▶ **Task details**
Output the lines from the one containing "This screenshot has height=980, width=1225." to the one containing "will [x=971, y=699].", copying them verbatim with no changes.

▶ **Given records**
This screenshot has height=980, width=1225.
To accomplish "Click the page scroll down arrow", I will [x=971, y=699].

--

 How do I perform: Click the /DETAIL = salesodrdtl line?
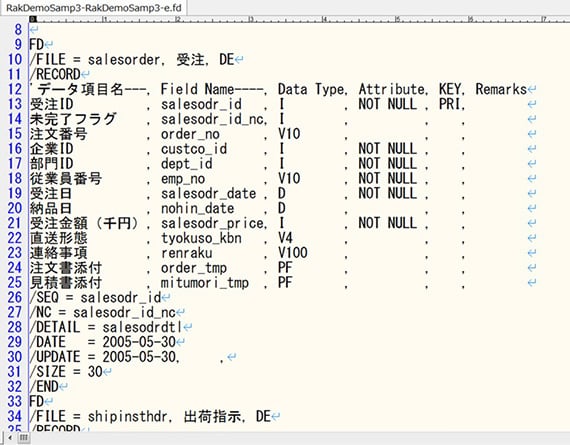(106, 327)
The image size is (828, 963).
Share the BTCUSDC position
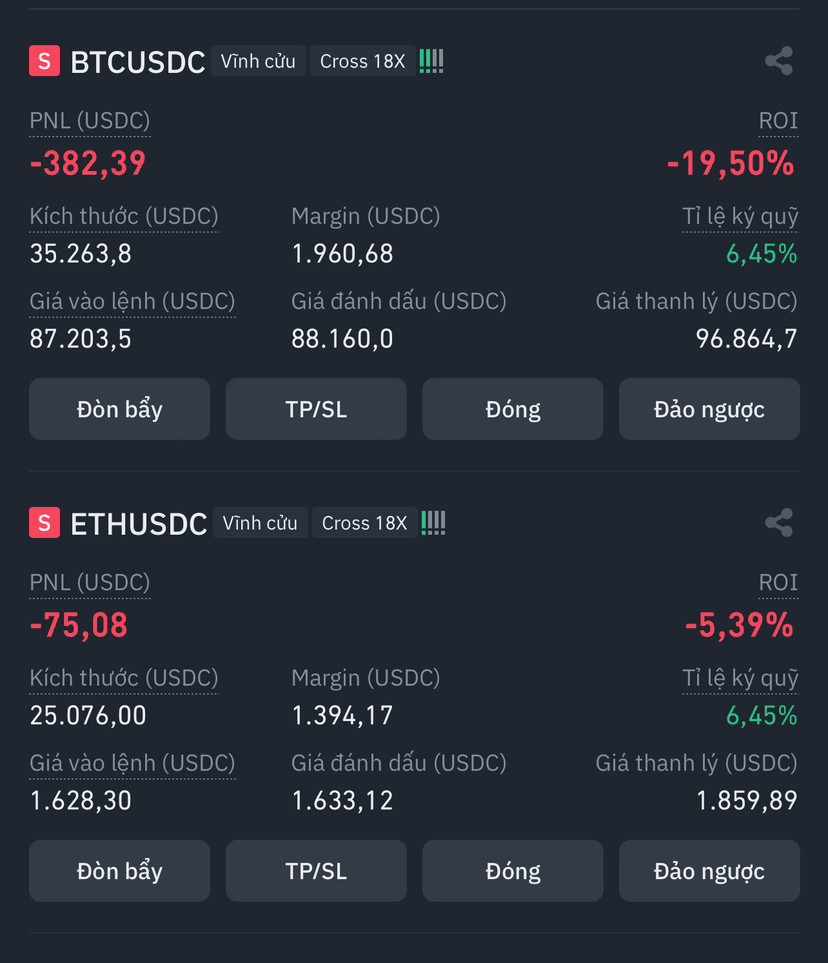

...

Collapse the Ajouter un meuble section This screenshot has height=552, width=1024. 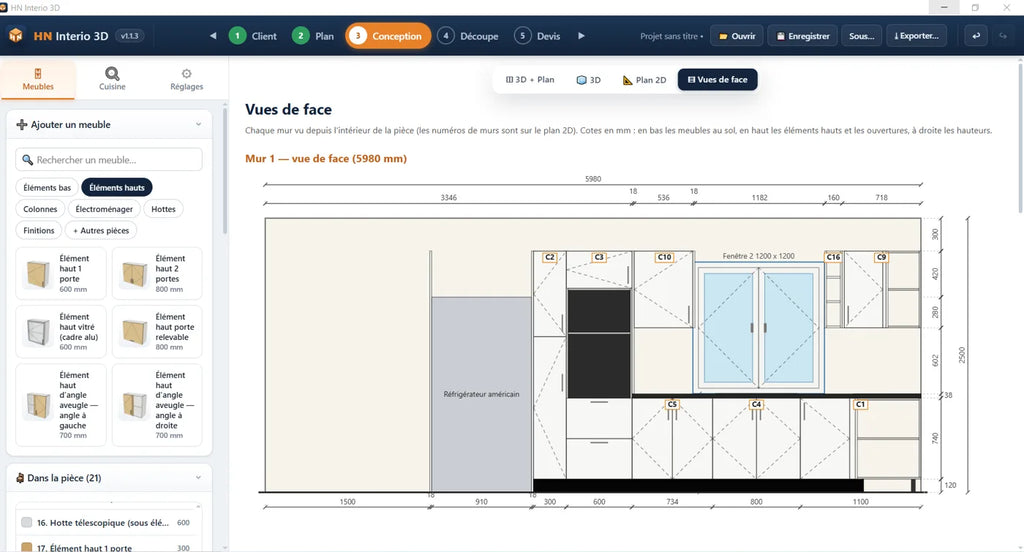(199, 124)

▶ **Final result**
This screenshot has height=980, width=1225.
To accomplish "Click the page scroll down arrow", I will [x=971, y=699].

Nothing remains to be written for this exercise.